▸ Data provided:
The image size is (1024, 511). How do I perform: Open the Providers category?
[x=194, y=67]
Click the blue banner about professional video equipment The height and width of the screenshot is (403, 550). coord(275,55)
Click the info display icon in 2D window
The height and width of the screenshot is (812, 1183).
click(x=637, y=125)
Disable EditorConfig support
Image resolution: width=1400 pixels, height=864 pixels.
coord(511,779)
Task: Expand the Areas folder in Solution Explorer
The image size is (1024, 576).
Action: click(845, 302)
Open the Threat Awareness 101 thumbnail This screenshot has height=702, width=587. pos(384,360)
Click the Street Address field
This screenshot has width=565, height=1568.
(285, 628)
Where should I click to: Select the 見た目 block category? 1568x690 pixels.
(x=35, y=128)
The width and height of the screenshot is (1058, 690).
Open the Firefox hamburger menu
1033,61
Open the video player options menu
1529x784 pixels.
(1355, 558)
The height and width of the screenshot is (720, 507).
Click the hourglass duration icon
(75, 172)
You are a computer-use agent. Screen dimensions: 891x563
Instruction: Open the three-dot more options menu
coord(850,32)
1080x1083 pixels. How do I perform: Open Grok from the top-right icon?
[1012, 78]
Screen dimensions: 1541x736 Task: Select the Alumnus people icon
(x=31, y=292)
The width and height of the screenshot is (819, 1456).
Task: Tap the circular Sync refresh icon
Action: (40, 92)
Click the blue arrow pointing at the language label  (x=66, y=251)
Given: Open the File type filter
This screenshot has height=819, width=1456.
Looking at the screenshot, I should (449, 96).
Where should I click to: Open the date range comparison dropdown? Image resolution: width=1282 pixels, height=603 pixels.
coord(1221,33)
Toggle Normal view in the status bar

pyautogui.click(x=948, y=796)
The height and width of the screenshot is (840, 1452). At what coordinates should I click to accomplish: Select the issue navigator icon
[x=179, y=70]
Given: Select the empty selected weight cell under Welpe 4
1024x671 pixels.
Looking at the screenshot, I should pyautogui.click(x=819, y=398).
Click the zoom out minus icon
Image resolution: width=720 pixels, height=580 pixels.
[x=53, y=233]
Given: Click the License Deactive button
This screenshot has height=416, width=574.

▸ Given request: Rewrite every row above with "Screen dimensions" changed to "Display size" and nothing else altered.

▸ Task result:
The image size is (1024, 511). How do I perform: Open the Providers category?
[x=194, y=67]
Click the blue banner about professional video equipment The height and width of the screenshot is (403, 550). coord(275,55)
Click the info display icon in 2D window
The height and width of the screenshot is (812, 1183).
click(x=637, y=125)
Disable EditorConfig support
Image resolution: width=1400 pixels, height=864 pixels.
coord(511,779)
Task: Expand the Areas folder in Solution Explorer
The image size is (1024, 576).
Action: click(845, 302)
Open the Threat Awareness 101 thumbnail This screenshot has height=702, width=587. pos(384,360)
Click the Street Address field
This screenshot has width=565, height=1568.
(285, 628)
Where should I click to: Select the 見た目 block category? 1568x690 pixels.
(x=35, y=128)
The width and height of the screenshot is (1058, 690).
Open the Firefox hamburger menu
1033,61
Open the video player options menu
1529x784 pixels.
(1355, 558)
The height and width of the screenshot is (720, 507).
Click the hourglass duration icon
(75, 172)
You are a computer-use agent. Display size: 891x563
Instruction: Open the three-dot more options menu
coord(850,32)
1080x1083 pixels. How do I perform: Open Grok from the top-right icon?
[1012, 78]
Display size: 1541x736 Task: Select the Alumnus people icon
(x=31, y=292)
The width and height of the screenshot is (819, 1456).
Task: Tap the circular Sync refresh icon
Action: (40, 92)
Click the blue arrow pointing at the language label  (x=66, y=251)
Given: Open the File type filter
This screenshot has height=819, width=1456.
Looking at the screenshot, I should (449, 96).
Where should I click to: Open the date range comparison dropdown? Image resolution: width=1282 pixels, height=603 pixels.
coord(1221,33)
Toggle Normal view in the status bar

pyautogui.click(x=948, y=796)
The height and width of the screenshot is (840, 1452). At what coordinates should I click to accomplish: Select the issue navigator icon
[x=179, y=70]
Given: Select the empty selected weight cell under Welpe 4
1024x671 pixels.
Looking at the screenshot, I should pyautogui.click(x=819, y=398).
Click the zoom out minus icon
Image resolution: width=720 pixels, height=580 pixels.
[x=53, y=233]
Given: Click the License Deactive button
This screenshot has height=416, width=574.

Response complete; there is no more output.